Nothing but the lines below between the line holding "Qué hacemos (1368, 75)" and the line holding "Ajouter au devis (87, 629)", inclusive, should appear in the answer, each set down exactly.

Material supplied section start

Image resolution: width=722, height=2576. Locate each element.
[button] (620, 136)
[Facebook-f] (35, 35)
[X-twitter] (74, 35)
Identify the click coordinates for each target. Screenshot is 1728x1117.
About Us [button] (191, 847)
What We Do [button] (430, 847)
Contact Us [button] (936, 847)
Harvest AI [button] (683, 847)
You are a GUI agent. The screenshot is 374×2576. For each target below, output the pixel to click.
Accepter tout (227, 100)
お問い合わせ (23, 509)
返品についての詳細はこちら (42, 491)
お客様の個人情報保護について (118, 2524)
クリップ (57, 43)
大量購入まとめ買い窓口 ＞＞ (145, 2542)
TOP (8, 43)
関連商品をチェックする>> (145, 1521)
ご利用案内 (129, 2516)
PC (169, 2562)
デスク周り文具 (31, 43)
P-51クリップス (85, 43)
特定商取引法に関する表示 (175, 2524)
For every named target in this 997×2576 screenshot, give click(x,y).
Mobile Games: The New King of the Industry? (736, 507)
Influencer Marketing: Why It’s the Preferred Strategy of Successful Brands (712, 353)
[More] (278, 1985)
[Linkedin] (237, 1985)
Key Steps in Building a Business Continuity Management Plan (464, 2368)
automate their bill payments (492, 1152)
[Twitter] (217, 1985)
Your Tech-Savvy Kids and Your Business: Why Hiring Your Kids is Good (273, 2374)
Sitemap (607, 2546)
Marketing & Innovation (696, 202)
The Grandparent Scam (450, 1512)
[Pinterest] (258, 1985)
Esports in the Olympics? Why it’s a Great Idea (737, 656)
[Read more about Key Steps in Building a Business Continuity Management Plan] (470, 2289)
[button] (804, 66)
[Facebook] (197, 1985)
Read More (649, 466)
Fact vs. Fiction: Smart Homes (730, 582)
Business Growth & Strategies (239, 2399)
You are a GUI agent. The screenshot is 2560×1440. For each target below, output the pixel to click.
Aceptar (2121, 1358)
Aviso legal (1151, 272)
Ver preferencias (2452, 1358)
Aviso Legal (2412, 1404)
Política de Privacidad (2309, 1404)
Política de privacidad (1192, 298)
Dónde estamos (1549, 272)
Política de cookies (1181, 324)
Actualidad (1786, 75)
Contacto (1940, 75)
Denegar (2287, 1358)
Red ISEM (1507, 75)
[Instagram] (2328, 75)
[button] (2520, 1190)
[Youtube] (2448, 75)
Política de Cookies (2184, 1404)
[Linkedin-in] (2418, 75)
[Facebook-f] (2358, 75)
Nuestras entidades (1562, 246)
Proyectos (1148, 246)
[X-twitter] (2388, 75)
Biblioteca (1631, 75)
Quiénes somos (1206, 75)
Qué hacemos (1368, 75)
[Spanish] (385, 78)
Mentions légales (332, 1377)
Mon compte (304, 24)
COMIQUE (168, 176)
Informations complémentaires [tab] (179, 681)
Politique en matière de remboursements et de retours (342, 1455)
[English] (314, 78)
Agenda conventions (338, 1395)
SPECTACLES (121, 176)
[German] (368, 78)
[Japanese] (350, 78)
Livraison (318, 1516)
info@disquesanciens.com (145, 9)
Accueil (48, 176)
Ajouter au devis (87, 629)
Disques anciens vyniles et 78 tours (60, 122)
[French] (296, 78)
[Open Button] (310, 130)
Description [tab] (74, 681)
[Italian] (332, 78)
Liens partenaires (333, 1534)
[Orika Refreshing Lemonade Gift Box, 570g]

Material supplied section end

Written answer:
Qué hacemos (1368, 75)
[Spanish] (385, 78)
Mentions légales (332, 1377)
Mon compte (304, 24)
COMIQUE (168, 176)
Informations complémentaires [tab] (179, 681)
Politique en matière de remboursements et de retours (342, 1455)
[English] (314, 78)
Agenda conventions (338, 1395)
SPECTACLES (121, 176)
[German] (368, 78)
[Japanese] (350, 78)
Livraison (318, 1516)
info@disquesanciens.com (145, 9)
Accueil (48, 176)
Ajouter au devis (87, 629)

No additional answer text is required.